§ Dataset records:

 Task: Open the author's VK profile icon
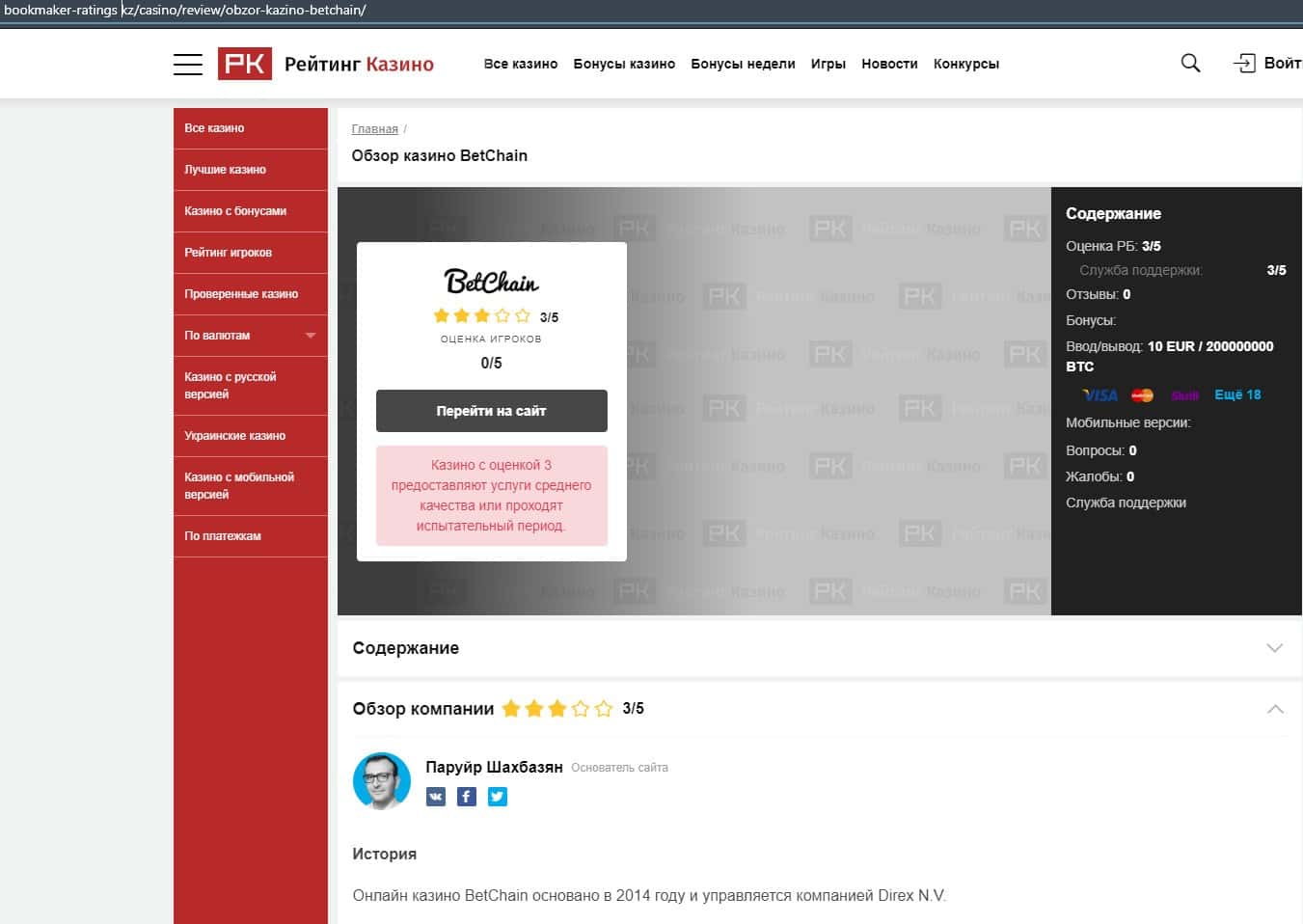pyautogui.click(x=436, y=797)
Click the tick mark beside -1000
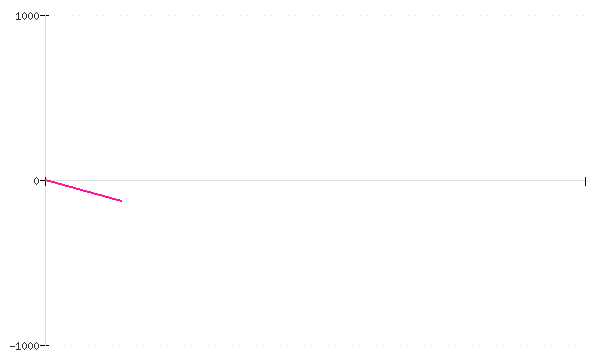600x360 pixels. pyautogui.click(x=44, y=346)
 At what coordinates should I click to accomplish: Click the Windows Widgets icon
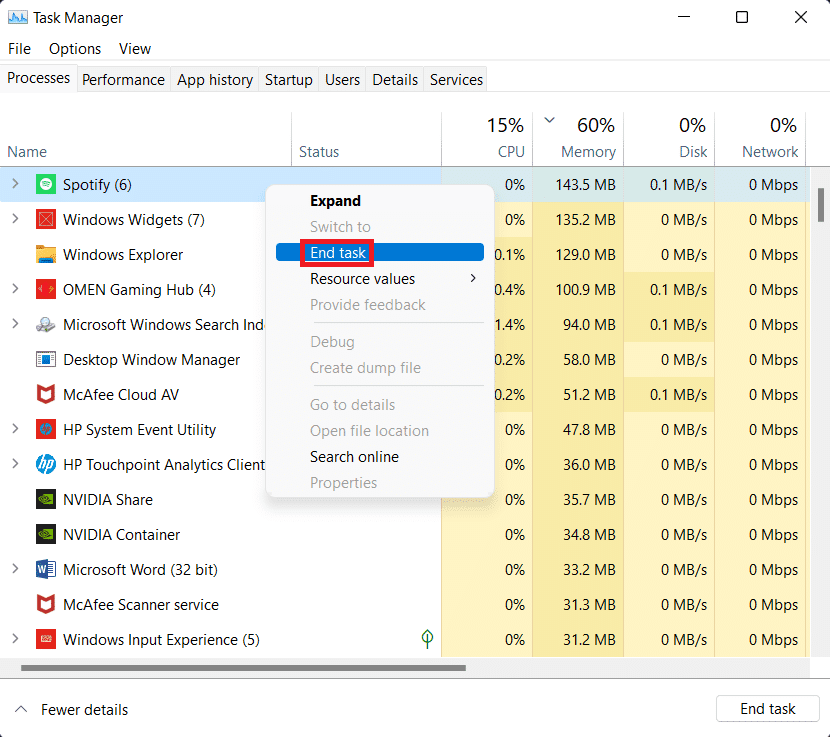point(45,219)
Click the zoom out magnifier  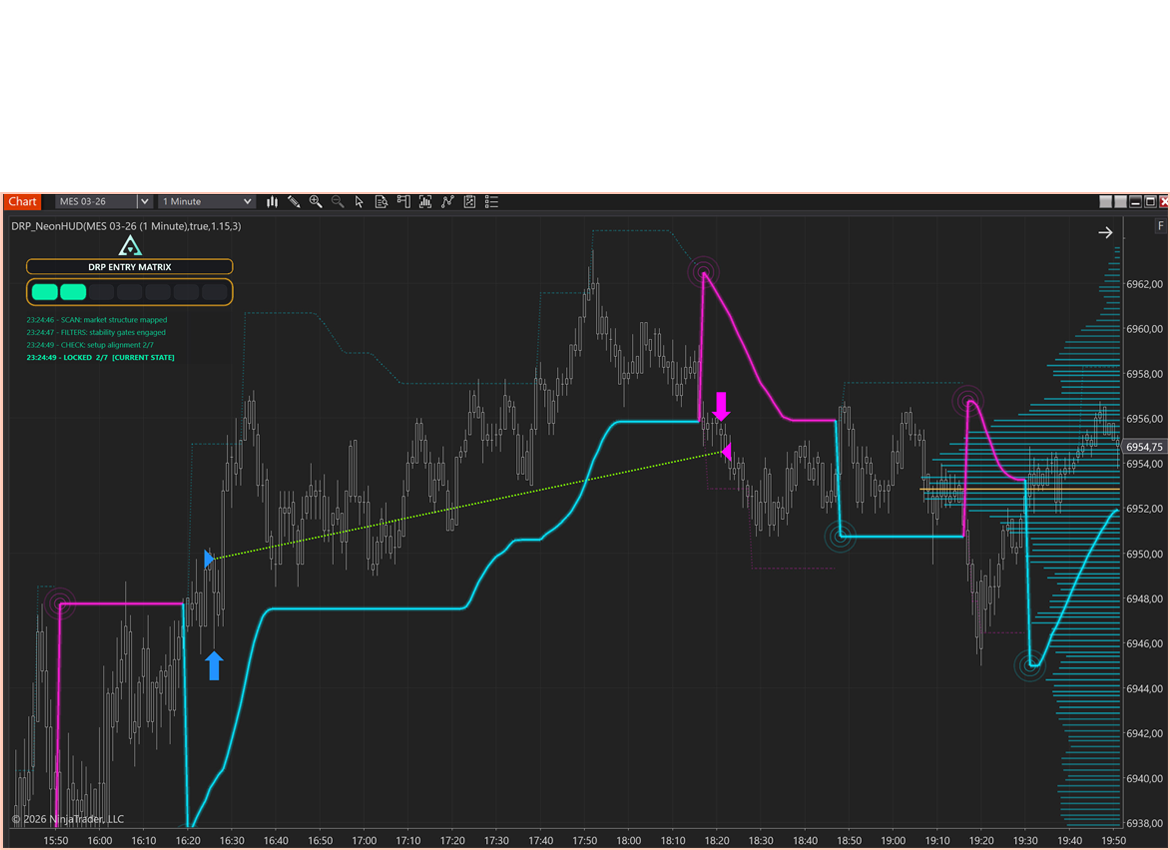(338, 202)
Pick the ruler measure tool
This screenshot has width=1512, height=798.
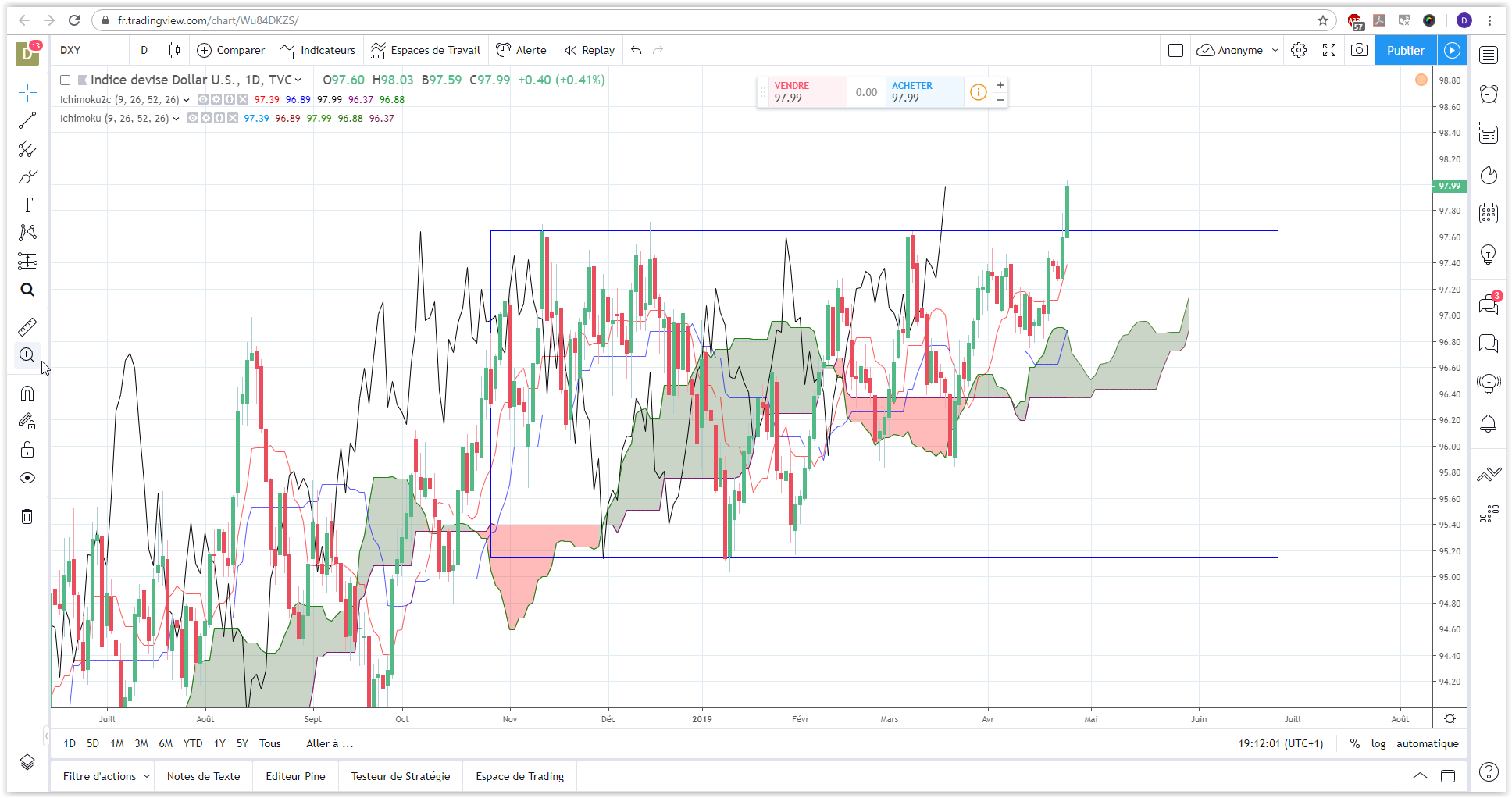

§ Your task:
The answer must be the lines above from the line that contains "Pick the ruler measure tool" to the final line of the data, word for word, with no pictures.

§ Answer section:
Pick the ruler measure tool
This screenshot has width=1512, height=798.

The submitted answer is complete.